• **Extracted information**
____
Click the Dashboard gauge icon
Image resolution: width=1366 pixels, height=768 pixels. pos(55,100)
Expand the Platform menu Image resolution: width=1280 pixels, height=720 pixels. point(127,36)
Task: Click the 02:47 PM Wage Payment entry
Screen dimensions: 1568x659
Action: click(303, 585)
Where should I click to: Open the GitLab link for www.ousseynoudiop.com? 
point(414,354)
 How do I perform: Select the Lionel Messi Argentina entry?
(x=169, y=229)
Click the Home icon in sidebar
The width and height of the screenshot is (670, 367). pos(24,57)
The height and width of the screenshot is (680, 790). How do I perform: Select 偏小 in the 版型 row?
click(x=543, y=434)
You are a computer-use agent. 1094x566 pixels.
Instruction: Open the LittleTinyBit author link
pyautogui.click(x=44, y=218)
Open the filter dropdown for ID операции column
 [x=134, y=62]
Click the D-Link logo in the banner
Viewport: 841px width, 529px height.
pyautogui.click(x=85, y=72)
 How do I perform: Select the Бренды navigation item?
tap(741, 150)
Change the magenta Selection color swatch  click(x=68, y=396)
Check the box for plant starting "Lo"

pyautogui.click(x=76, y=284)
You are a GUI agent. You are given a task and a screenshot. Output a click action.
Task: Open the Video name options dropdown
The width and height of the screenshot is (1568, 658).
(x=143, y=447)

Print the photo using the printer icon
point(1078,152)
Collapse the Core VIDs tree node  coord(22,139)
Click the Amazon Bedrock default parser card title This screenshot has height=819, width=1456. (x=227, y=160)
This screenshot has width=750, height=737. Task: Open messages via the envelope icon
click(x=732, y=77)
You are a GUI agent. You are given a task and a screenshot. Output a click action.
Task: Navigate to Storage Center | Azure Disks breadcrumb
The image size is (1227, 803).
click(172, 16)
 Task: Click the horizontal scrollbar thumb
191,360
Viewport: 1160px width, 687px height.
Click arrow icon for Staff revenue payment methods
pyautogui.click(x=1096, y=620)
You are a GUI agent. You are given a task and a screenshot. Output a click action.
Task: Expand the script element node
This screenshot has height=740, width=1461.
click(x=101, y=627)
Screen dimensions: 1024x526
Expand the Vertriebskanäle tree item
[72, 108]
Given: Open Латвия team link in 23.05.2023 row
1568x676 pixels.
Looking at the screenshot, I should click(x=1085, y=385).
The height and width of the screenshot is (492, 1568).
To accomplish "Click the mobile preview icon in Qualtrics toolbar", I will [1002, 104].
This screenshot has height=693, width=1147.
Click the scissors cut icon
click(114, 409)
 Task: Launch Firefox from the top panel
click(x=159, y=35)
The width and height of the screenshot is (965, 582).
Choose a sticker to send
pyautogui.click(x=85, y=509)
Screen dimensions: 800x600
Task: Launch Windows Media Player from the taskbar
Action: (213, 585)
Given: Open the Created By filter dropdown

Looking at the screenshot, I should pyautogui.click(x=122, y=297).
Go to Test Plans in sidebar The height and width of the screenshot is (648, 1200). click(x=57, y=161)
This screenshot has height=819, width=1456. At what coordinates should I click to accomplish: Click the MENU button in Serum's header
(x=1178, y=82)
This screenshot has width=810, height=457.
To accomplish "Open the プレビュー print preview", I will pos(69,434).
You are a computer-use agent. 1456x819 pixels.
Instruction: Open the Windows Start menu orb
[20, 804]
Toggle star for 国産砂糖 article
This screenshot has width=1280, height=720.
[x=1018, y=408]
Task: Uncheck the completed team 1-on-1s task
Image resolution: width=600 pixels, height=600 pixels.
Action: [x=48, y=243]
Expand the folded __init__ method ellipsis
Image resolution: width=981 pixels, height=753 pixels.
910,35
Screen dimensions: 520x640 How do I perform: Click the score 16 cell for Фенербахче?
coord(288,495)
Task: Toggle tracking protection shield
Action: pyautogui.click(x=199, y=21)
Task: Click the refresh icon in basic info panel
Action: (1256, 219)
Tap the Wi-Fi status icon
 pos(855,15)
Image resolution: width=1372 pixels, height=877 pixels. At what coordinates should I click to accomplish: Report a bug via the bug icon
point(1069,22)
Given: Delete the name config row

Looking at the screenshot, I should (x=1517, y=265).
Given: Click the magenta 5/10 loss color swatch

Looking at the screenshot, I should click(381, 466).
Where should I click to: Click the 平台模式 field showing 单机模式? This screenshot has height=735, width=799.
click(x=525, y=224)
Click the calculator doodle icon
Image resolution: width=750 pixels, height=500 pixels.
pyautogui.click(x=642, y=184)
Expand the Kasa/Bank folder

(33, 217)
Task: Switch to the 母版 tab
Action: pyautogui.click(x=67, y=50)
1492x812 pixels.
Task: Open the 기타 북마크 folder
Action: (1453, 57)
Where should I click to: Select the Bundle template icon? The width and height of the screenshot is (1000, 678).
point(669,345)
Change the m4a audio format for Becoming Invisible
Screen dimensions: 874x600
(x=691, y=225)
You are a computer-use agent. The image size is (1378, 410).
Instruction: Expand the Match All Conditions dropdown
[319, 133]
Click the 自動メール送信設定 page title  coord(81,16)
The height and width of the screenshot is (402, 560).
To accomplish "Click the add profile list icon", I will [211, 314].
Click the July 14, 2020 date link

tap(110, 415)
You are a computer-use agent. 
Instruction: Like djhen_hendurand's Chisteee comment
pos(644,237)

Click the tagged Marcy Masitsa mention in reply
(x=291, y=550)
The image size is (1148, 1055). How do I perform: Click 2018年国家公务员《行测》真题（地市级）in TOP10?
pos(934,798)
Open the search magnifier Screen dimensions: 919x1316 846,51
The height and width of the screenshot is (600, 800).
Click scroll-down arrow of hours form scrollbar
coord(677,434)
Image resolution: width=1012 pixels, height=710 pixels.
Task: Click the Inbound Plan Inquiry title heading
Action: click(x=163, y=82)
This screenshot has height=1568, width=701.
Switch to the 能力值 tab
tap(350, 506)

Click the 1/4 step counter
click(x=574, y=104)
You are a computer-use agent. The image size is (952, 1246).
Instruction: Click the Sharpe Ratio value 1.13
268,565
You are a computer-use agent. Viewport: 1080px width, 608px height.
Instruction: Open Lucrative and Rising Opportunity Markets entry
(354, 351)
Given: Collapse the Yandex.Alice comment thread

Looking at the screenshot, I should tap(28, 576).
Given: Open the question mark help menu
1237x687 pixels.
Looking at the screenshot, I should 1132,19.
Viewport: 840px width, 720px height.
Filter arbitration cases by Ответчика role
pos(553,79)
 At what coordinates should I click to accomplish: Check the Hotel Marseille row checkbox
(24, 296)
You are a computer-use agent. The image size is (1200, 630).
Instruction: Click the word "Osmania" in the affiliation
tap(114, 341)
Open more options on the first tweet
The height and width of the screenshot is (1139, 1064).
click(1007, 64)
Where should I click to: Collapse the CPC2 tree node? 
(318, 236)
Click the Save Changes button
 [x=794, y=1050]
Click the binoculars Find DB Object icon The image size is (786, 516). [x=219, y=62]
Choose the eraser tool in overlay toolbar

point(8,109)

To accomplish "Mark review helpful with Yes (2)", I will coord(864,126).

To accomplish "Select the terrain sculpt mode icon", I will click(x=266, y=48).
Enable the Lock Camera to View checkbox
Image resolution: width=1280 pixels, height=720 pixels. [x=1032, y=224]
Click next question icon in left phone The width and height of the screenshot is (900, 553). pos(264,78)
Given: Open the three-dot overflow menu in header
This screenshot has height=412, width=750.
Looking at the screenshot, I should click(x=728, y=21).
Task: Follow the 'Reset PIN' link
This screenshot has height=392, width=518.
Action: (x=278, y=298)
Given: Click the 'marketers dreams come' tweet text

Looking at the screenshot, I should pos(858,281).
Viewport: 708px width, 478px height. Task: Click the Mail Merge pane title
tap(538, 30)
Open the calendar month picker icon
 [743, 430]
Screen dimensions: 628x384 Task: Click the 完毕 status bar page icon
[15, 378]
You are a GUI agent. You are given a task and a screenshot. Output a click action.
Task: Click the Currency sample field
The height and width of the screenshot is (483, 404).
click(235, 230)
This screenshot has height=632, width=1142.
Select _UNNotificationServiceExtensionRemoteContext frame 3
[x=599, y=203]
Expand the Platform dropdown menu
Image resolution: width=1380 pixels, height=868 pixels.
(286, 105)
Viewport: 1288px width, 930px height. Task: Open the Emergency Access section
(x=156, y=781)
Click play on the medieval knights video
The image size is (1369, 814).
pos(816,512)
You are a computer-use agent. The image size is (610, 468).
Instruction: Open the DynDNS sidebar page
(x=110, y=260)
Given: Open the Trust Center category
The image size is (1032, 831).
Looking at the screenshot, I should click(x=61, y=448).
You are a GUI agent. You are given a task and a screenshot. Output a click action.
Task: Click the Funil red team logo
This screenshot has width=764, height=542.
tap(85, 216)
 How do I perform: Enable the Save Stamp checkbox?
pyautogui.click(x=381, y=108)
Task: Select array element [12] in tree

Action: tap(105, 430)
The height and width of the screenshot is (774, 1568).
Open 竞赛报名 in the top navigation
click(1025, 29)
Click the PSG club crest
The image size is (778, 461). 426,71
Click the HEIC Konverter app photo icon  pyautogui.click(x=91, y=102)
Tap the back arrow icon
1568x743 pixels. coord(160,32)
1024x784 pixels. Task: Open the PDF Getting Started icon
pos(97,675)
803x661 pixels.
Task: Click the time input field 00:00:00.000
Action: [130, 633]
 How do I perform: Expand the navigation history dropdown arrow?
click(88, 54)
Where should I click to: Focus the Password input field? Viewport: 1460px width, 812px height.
____
• **What this task involves**
Could you edit the lines starting at "You are a computer-use agent. Viewport: 1080px" and ending at "Looking at the screenshot, I should tap(28, 576)." so that "comment thread" becomes "reply thread", leaving everything else in those lines unchanged?

• **Solution for this problem**
You are a computer-use agent. Viewport: 1080px width, 608px height.
Instruction: Open Lucrative and Rising Opportunity Markets entry
(354, 351)
Given: Collapse the Yandex.Alice reply thread

Looking at the screenshot, I should tap(28, 576).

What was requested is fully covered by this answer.